▶ [WHAT TO DO]
1 - Reproduce word for word the portion of the piece on annoying things about social media starting with "A couple of" and going on through "for different reasons.".
2 - For each of these statements, answer yes or no according to the piece on annoying things about social media, and quote the words from it that decide the answer: (a) The author collected the complaints by putting out a call on social media. (b) The complaint about celebrity boundaries came from a fellow fangirl. (c) The author says most fans are unable to contain themselves.

A couple of weeks ago, I sent out a call on social media (ironic, I know), to find out the most annoying things about social media! And boy did I get a lot of answers. So I’m going to start here.


Topic 1: Boundaries and Anonymity

A lot of people had big problems with the lack of boundaries on the internet, and some for different reasons.

One complaint came from a fellow fangirl. People don’t seem to respect the boundaries of celebrities they have contact with on the internet. I have seen this phenomenon happen myself. Now that celebrities and content creators have twitter accounts and have become increasingly available to fans, fans have started going crazy. There was even just an article about the increasing entitlement of fandom as well as this spot on rebuttal

Most fans are able to contain themselves and show the general level of excitement and fun that is reasonable when you are able to chat up an actor or musician that you respect. And then there are the bad eggs. The ones that demand contact. We’ve all seen them. “Blanky McAuthor never wrote me back. He’s such an asshole.” No. NOPE. You are not any more deserving of anyone’s time than the ridiculous number of other people talking to them. When you tweet at an author, you have to keep in mind that there is a large chance you are talking to yourself.

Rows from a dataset
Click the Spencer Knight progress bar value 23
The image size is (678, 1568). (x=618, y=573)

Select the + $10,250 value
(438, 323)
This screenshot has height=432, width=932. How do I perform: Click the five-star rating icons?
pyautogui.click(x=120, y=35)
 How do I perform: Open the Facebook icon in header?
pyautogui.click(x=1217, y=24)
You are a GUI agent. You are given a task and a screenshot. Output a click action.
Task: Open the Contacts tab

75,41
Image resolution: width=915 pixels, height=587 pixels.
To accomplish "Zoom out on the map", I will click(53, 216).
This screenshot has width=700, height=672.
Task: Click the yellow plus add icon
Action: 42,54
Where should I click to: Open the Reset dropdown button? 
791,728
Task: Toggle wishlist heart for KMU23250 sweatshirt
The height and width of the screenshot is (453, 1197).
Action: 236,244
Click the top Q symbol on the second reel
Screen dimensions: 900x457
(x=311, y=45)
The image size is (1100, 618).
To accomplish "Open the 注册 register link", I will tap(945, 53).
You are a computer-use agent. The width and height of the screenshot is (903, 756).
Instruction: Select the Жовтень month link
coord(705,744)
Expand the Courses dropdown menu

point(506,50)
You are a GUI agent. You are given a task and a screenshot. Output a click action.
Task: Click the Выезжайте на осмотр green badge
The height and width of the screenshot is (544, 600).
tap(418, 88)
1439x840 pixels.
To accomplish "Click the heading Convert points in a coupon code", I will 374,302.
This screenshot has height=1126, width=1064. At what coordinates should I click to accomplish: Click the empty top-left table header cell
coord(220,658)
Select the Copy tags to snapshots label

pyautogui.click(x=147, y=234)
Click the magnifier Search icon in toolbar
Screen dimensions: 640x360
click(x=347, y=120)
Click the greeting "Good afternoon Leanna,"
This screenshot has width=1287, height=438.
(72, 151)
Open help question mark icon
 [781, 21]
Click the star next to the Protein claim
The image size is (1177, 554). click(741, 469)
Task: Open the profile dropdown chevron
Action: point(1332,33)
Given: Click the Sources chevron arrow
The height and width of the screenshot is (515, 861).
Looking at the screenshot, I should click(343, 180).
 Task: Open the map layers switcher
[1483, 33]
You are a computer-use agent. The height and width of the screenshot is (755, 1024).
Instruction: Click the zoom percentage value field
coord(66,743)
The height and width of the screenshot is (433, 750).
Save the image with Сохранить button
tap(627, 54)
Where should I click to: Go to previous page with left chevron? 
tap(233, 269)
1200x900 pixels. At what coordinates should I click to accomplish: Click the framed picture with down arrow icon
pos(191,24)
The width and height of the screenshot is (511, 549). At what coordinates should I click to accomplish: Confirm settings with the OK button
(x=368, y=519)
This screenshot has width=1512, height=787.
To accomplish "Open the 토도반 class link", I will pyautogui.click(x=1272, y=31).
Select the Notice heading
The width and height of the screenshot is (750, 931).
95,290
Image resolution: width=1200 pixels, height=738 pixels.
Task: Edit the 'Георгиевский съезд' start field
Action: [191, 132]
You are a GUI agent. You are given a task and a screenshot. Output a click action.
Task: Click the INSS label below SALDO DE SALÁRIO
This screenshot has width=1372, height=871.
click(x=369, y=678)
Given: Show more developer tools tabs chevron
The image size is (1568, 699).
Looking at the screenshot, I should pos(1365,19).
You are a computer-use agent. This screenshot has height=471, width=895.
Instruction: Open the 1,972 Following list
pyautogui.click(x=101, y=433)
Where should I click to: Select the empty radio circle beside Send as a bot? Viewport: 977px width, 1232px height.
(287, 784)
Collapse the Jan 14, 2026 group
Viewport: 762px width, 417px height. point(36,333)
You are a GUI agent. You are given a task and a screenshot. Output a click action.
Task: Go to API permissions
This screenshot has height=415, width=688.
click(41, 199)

▶ [SOLUTIONS TO EACH TASK]
1 -
A couple of weeks ago, I sent out a call on social media (ironic, I know), to find out the most annoying things about social media! And boy did I get a lot of answers. So I’m going to start here.


Topic 1: Boundaries and Anonymity

A lot of people had big problems with the lack of boundaries on the internet, and some for different reasons.

2 -
(a) Yes: "I sent out a call on social media (ironic, I know), to find out the most annoying things about social media!"
(b) Yes: "One complaint came from a fellow fangirl."
(c) No: "Most fans are able to contain themselves"